Burgenlandkreis Burgenlandkreis: Bunte Schlange gegen Rechte
HOHENMÖLSEN/MZ. - Als er sich gefasst hat, verweist er auf die Heiligen Stephan und Mauritius: "Sie sind für ihren Glauben gestorben." Und er fügt an, dass heute in Deutschland niemand mehr für seine Überzeugung sterben müsse.
Ungezählte Luftballons sind am Morgen nach den offiziellen Reden zum Aktionstag gegen den NPD-Parteitag in den Himmel gestiegen. Danach knüpfen die Menschen aus langen Stoffstreifen ein buntes Band der Toleranz. Im orangenen T-Shirt ist die Bürgermeisterin der Verbandsgemeinde Unstruttal, Jana Grandi, dabei. Sie verweist auf Battke, der in Laucha als Rechtsradikaler die Fußball-Jugend trainiert. Da hätten bei einer Demo in der Kleinstadt viele Auswärtige teilgenommen. "Klar, dass ich nun in Hohenmölsen Flagge zeige."
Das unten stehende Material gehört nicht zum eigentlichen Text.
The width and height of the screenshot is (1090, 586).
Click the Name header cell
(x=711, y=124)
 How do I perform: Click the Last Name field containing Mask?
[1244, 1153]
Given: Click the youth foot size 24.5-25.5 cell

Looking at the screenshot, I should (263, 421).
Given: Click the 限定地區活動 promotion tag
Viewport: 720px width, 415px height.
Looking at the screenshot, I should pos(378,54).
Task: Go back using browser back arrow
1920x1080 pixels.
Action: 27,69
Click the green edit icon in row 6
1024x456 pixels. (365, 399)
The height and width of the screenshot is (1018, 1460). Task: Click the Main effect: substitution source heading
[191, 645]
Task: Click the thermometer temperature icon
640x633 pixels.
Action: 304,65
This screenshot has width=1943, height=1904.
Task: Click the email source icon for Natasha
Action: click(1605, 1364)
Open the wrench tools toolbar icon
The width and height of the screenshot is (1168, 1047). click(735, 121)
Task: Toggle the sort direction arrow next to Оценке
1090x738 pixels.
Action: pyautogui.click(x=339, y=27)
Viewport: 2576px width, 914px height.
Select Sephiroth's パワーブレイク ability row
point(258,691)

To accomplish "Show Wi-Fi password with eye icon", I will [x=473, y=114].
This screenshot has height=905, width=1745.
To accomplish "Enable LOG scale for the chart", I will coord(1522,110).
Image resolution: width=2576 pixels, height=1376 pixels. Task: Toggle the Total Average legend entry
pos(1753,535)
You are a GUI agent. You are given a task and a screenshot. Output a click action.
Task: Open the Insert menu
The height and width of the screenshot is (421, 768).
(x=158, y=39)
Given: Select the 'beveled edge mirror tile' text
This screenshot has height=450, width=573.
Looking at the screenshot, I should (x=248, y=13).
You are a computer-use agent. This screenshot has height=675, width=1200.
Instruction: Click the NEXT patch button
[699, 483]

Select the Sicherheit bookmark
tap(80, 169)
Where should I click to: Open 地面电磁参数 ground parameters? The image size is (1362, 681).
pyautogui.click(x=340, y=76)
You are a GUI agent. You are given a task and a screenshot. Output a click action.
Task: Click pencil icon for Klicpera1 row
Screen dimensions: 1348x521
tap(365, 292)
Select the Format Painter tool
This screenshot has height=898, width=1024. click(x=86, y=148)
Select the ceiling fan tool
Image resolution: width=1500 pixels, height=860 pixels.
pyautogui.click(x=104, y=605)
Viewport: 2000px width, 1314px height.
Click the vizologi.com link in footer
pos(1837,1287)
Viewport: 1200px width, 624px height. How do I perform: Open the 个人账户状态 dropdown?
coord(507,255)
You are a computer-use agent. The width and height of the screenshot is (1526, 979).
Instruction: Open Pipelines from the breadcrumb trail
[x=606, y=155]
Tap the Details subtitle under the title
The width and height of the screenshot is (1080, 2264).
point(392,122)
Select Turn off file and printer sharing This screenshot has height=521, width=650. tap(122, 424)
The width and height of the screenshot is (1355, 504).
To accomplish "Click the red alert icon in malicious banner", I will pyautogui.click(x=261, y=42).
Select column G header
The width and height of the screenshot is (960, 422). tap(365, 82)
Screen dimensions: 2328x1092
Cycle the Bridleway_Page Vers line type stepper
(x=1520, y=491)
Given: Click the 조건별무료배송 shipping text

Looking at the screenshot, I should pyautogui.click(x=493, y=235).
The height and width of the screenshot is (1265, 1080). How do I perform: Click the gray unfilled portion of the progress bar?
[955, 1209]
Roland Gall vom Chemie-Leipzig Fanclub spricht von einer wichtigen Sache und muss beim Anknüpfen seines Bandes auch an seinen Vater denken. Der musste mit
18 Jahren für Nazi-Deutschland in den Krieg. "Er wurde verwundet und hat in der Gefangenschaft seine besten Jahre geopfert." So etwas dürfe nie wieder passieren, gelte es, alles gegen braunes Gedankengut zu tun, äußert der 60-Jährige.
Derweil binden Frauen weitere Bänder aneinander. Annett Großmannn verkauft am Stand des SV Großgrimma außerdem Kinderpunsch und Kuchen und sagt: "Obwohl ich politisch eher neutral bin, muss man gegen braune Politik etwas tun." Die Erzieherinnen Annett Meye, Angela Lorenz und Mandy Mittelbach arbeiten ebenfalls an der Tuchschlange. Auch von den Kindern ihrer Tagesstätten sind die Bilder mit Sonne und Regenbogen, die im Saal im Rathaus während der Pressekonferenz für ein buntes Flair sorgen.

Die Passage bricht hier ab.